◆ **COMPLETE THE FOLLOWING**:
a - Return, word for word, the part of the storm poem analysis that begins at "As the title" and stops after "by the poet.".
b - Resume the storm poem analysis after its final sentence, keeping the same voice and line of argument.

◆ **GIVEN TEXT**:
* BEGIN *

As the title tells us, the poem is about a huge raging and destroying storm, going through a little town, 'up Santa Lucia'. The poet has chosen for an enormous unusual vocabulary of verbs to describe the storm: 'whines', 'whistling', 'rattling', 'flapping' and so on, although these words are not often used to describe events such as this hurricane. 'Whistling' for example has a rather soft connotation, however it is used to emphasize the rough storm, even though it has a noisy undertone and this is the case with the entire list of verbs used in by the poet.

It is not only the title and the employed vocabulary that illustrate the storm in such an overwhelming and remarkable way; there is also the absence of any visible structure. The poem does not seem to contain any obvious rhyme scheme and definitely no direct rhyme. Stanzas appear to be absent and some lines are very short 'We wait, we listen.', other lines are really long 'Flicking the foam from the whitecaps straight upwards into the darkness.' Enjambment occurs several times: 'Then a crack of thunder, and the black rain runs over us, over / The flat-roofed houses, coming down in gusts, beating / The walls, the slatted windows, driving / ...', just as end-stopped lines 'Water roars in the cistern.' The punctuation in the poem encloses no order either, there is commas and semi-colons, a question mark 'Where have the people gone?', an exclamation mark 'A time to go home!' and a hyphen 'Breathing heavily, hoping -'. There is also a strong contradiction in those two lines: 'While the wind whines overhead, / Coming down from the mountain,' the wind whines overhead but comes down. Roethke uses more of these oppositions in his poem such as 'The flat boom on the beach of the towering sea-swell', where flat and towering are fully in opposition to each other. In addition, less plain contradictions are used by the poet: 'and the black rain runs over us, over', rain usually comes down, but here it runs over the people and these two directions also seem to oppose. All through the poem there are expressions, which totally contradict each other 'The storm lulls off, then redoubles', 'The bulb goes on and off', 'And the hurricane drives the dead straw into the living pine-tree.' The poet chose for no rhyme scheme, the absence of stanzas, different lengths of lines, the contradictions and all the other mentioned elements to underline the chaos of the storm as much as possible.

* END *

◆ **GIVEN INFORMATION**:
* BEGIN *

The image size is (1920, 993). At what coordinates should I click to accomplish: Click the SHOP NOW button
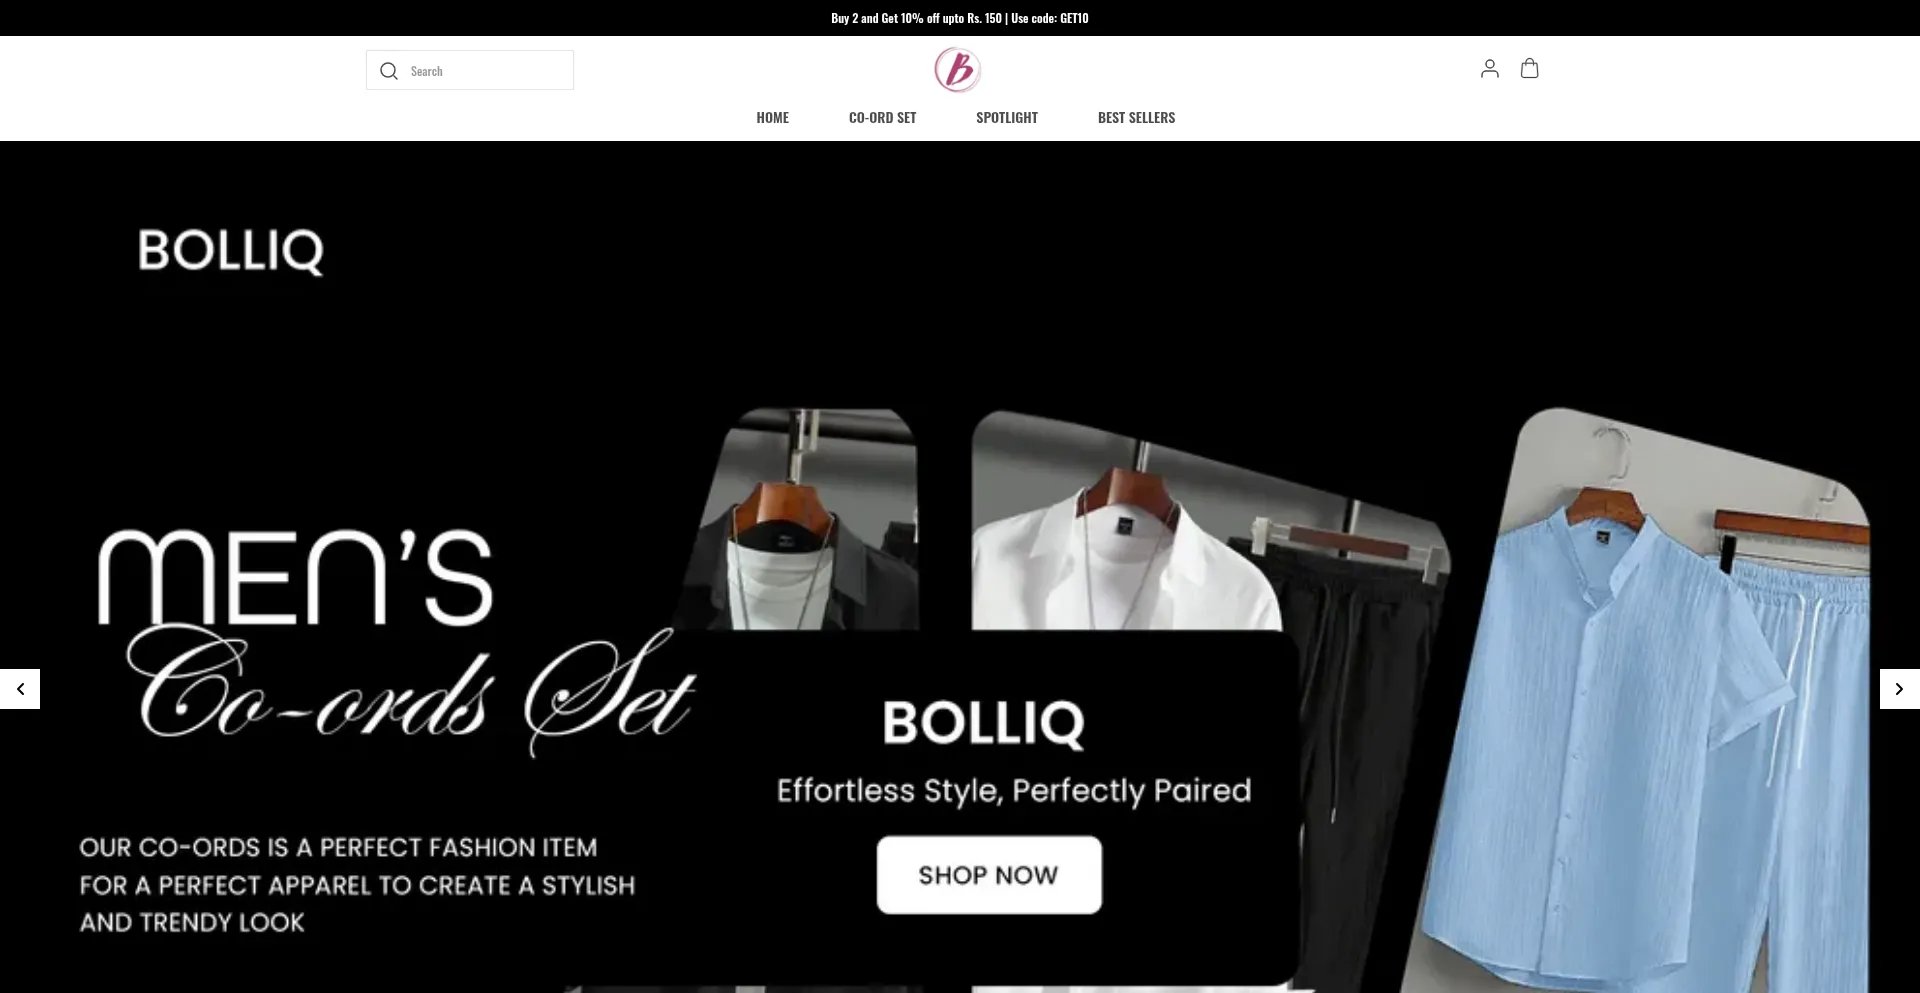pyautogui.click(x=989, y=875)
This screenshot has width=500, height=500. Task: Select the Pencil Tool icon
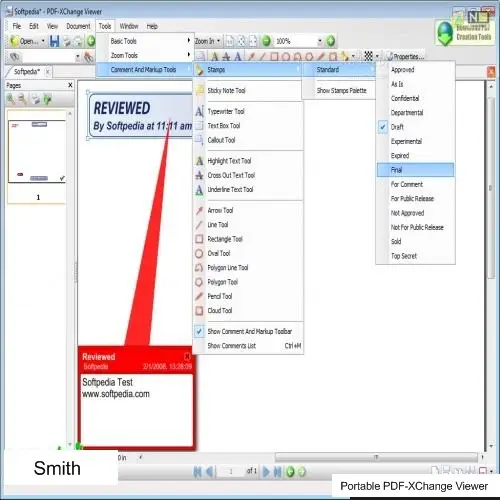pos(199,296)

* END *

◆ **SOLVED TASKS**:
a -
As the title tells us, the poem is about a huge raging and destroying storm, going through a little town, 'up Santa Lucia'. The poet has chosen for an enormous unusual vocabulary of verbs to describe the storm: 'whines', 'whistling', 'rattling', 'flapping' and so on, although these words are not often used to describe events such as this hurricane. 'Whistling' for example has a rather soft connotation, however it is used to emphasize the rough storm, even though it has a noisy undertone and this is the case with the entire list of verbs used in by the poet.

b -
The climax of the storm unfolds from 'Then a crack of thunder', which contains the onomatopoeia 'crack' which refers to the sudden outburst of the storm, when it really starts and where it reaches its climax.

Secondly, even though the poem's title seems to give the show away, seems to blab the poem's content, nature also has an important part in The Storm. It starts with a detailed description of six lines that talk purely about nature. The poet emphasizes this pure nature with 'the stone breakwater', a combination of two elements of nature and 'the wind whines' that underlines the sound by the use of alliteration. Other sound effects are created by more alliterative repetition, 'whine of wires', also further in the poem, 'a steady sloshing of the swell', 'a fine fume of rain' and also by internal rhyme: 'a rattling and flapping of leaves'. Nature is always suffering by storms and hurricanes, and is always part of every storm, that is one of the reasons why the poet chose to describe nature so intensively. Another reason for the poet to include nature into this poem, and why he included nature in many of his works, is that Roethke was born in Saginaw, Michigan, where both his father and his grandfather maintained greenhouses and he situated himself as a child in the midst of nature.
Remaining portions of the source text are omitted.